Une particularité des oxydes métalliques réside dans le fait que leur comportement électronique dépend fortement des détails de leur structure, ce qui signifie qu’on peut obtenir, grâce à de très petites modifications, des matériaux ayant des propriétés déterminées. Un groupe de recherche international, formé autour de Alexander Boris et Bernhard Keimer du Max-Planck-Institut für Festkörperforschung à Stuttgart, de Thomas Prokscha du Paul Scherrer Institut et de Christian Bernhard, Président du Département de physique de l’Université de Fribourg, ouvre une nouvelle voie pour tailler sur mesure les propriétés des oxydes métalliques.

Les scientifiques ont étudié l’oxyde de lanthane nickel (LaNiO3), qui, en plus des atomes de lanthane et d’oxygène électroniquement inactifs, contient aussi du nickel. Une des principales raisons pour laquelle le choix s’est porté sur ce composant est que les électrons du nickel ont un comportement très spécifique: ils génèrent un moment magnétique, c’est-à-dire qu’ils se comportent comme de minuscules aimants. En principe, il n’y a là rien de spécial à relever – ces tout petits aimants indiquent différentes directions et le matériau dans son ensemble n’est pas magnétique au sens général; il conduit en revanche fort bien l’électricité. Mais si on réduit le matériau à un échantillon très fin qui, au lieu d’un nombre incalculable de couches, n’en comporte que deux et qu’on le refroidit ensuite à –100°, celui-ci perd sa capacité conductrice. Les électrons se trouvent alors dans une situation embarrassante: ils se repoussent mutuellement, mais ne peuvent pas s’éviter, formant un atome qui tarit le courant électrique. Ainsi les chercheurs ont fait ressortir de manière exacte la façon dont les dimensions d’un matériau influencent son comportement physique.

La modification de la capacité conductrice n’est pas le seul effet de cette cure d’amaigrissement sur les oxydes métalliques. Lorsque les physiciens refroidissent encore plus l’échantillon – jusqu’à à environ –220° – le matériau adopte un ordre magnétique. Les minis-aimants s’alignent de manière antiparrallèle, un peu comme des aimants qui s’alignent tour à tour avec le Pôle nord et avec le Pôle sud.

De grands enjeux expérimentaux

Découvrir et influencer de manière ciblée les propriétés de matériaux d’une finesse aussi extrême place les chercheurs face à de grands défis expérimentaux. Pour découvrir l’ordre antiferromagnétique dans une couche d’une épaisseur de précisément deux atomes, les scientifiques misent sur les muons, des particules élémentaires instables, générées grâce à un accélérateur de particules. Les expériences avec les muons ont été menées à la source de muons du PSI et conduites par l’équipe de Thomas Poschka et le groupe fribourgeois du Prof.
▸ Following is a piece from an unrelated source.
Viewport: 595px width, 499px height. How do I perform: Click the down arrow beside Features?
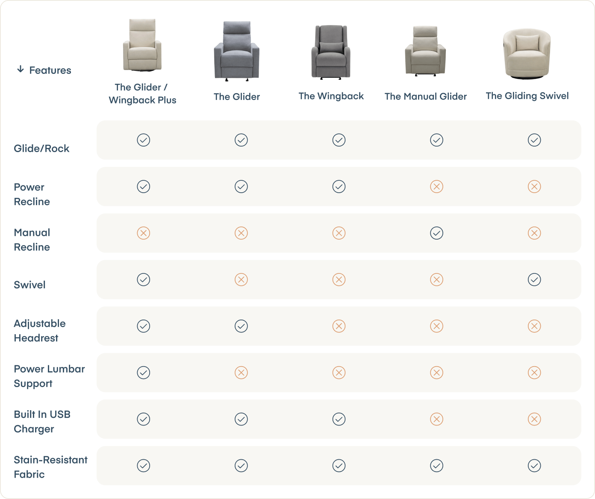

Christian Bernhard. Le PSI possède la source de muons la plus forte d’Europe pour la recherche sur les corps solides.

Ces nouvelles connaissances sur la capacité de transformation et l’influence des propriétés des oxydes métalliques devraient permettre de résoudre le problème croissant de température et de taille pour le développement de puces informatiques toujours plus performantes.
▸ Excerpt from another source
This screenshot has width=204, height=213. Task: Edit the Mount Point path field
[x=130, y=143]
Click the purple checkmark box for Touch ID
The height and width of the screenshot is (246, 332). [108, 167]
Publication originale: Dimensionality Control of Electronic Phase Transitions in Nickel-Oxide Superlattices, A. V. Boris, Y. Matiks, E. Benckiser, A. Frano, P. Popovich, V. Hinkov, P. Wochner, M. Castro-Colin, E. Detemple, V. K. Malik, C. Bernhard, T. Prokscha, A. Suter, Z. Salman, E. Morenzoni, G. Cristiani, H.-U. Habermeier, and B. Keimer.
Science, 20 May 2011 

L'Institut Paul Scherrer développe, construit et exploite de grandes installations de recherche complexes et les met à la disposition de la communauté internationale des chercheurs. Les recherches phares de l'Institut se situent dans le domaine des corps solides et de la science des matériaux, de la physique des particules élémentaires, de la biologie et de la médecine, de l'énergie et de l'environnement. Avec 1400 collaborateurs et un budget annuel d'environ 260 mio. de CHF, le PSI est l'institut de recherche le plus important de Suisse.